İki çocuk savruldu. Toz zerreleri havalandı. Bisikletini bırakmayan Murat, küfürler savurarak yeniden bisikletine binerken, gidona bağlı olan zilin kırıldığını fark etmedi. Dizi yüzülen ve zorla doğrulan Ethem en arkada kalmıştı. Ethem hiçbir zaman iddialı olmamıştı. Yarışı sevdiği için yarışırdı. Kazanmak için değil. Yarışı kazanmaktan ziyade, hızlı giderken bir fotoğraf makinası negatifi gibi yan yana akan resimleri izlermiş gibi yapar ve kendini zorlamazdı.

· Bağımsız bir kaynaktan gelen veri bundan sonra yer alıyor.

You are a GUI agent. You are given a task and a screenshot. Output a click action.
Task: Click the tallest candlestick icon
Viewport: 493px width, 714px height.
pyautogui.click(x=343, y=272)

Salih, sahaya varmadan önceki son viraj olan, yabani otlar ve çocukların ‘domuz pıtrağı’ dedikleri, çabuk yayılan, büyük dikenli ve bisiklet tekerlerinin başlıca düşmanlarından olan bitkiyle kaplı yoldan geçmek zorundaydı. Dar yolun yanında iki metrelik bir uçurum ve aşağıda yazın seviyesi baya düşmüş bir kanal vardı. Bahçeleri ve tarlaları sulayan kanalın dibi taş doluydu. Seviyesine göre hızla akıp, ileride suya yön veren ilkel baraja doğru akıyordu. Yavaşlayacak vakti vardı. Yavaşladı ve dikkatlice geçti. Orhan arkasına hız kesmeden girince ara biraz kapansa da yine de yarışı kazandıracak mesafeyi korudu Salih.

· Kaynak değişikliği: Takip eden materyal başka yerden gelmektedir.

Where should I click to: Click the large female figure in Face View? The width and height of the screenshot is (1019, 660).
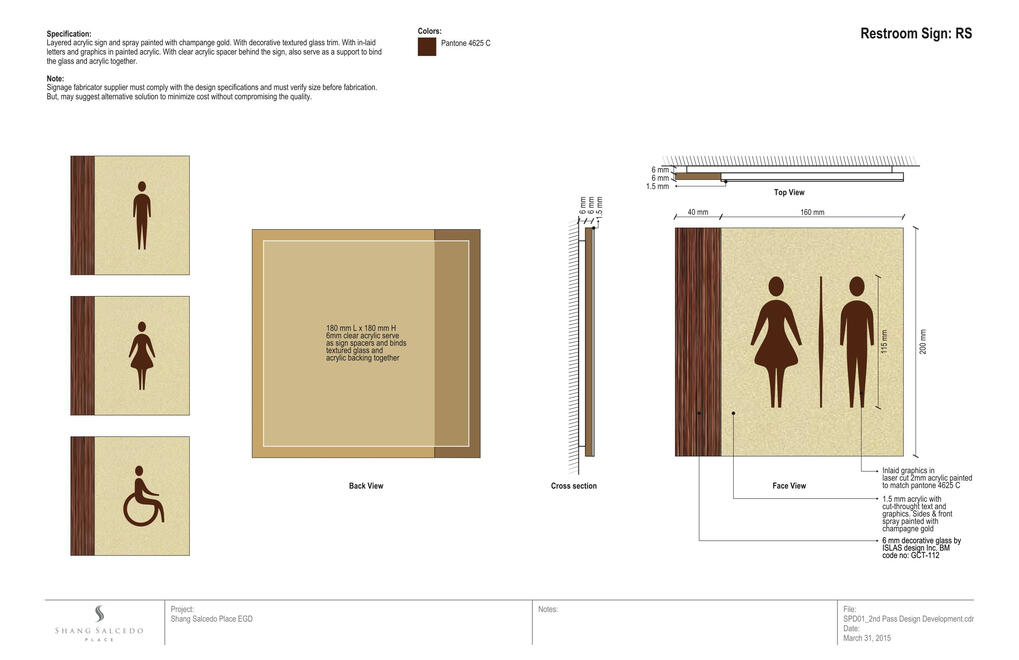click(x=775, y=342)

Arkada kalan Murat, tere karışmış gözyaşlarını tozlu elleriyle her sildiğinde, vücuduna göre tombul olan yüzü kahverengine boyanıyordu. Öne doğru çıkık iki dişiyle alt dudağını ısırmıştı. Daha da hızlandı. Bacak kasları son raddeye gelmiş ve kasılmaya başlamıştı. Bir krampın ilk belirtilerini hissediyordu ama umurunda değildi. Murat virajı alırken vücudundan gelen sinyallere kulağını tıkadı ve kalan son gücüyle pedallara daha kuvvetli bastı. İnce bir hat vardı önündeki dar yoldan geçmesi gereken. “Ne olursa olsun Orhan’ı geçmeliyim!” diyordu bozuk dişlerinin arasından bir zikir gibi. Önce mahallenin arkalarına özgü seslerden -yani inek, kuş, cırcır böcekleri ve her daim çığlık atıp etrafa emir yağdıran yaşlı kadınlar- farklı bir ses duydu. Korktuğu başına gelmişti. Domuz pıtrağı incelmiş tekerine saplandığında, lastiği dolduran basınç bulduğu delikten dışarı doğru hücum etti. İçinde dev bir hayal kırıklığı oluştu. Hızla çevirdiği pedalı birden durdurdu. Bu hız değişimi ve kasların aşırı yüklenilmesine karşılık vücudun verdiği tepki, kramp oldu. Belden aşağısına hükmedemez olan Murat savruldu. Önce yere vuran zayıf beden, kenardaki taşlara vurup durdu. Arkadan gelen ve artık yarışı bırakan Ethem, düşen arkadaşını gördü. Bir kum torbası gibi düşmüş ve taşların kenarında durabilmişti. Çocuk taşların üzerinden yavaşça kayıyordu. Ethem bisikletten inde ve baygın halde yatan arkadaşının yanına geldi, bacağından tutup çekse, uçurumdan aşağı sarkan Murat’ı düzlüğe çekebilirdi. Paçasından tuttu. Sonra aklında bir düşünce belirdi. Kafatasının içinde güneş gibi parlayan ve hatta tepesinde, dünyayı kavuran güneşi bile gölgede bırakacak bir güneş. “Bunun” dedi yerde giderek aşağıdaki hızla akan suya doğru kayan çocuğa bakarak, “dünyaya ne faydası var? Karışıp gitse suya hayatımızda ne değişir?”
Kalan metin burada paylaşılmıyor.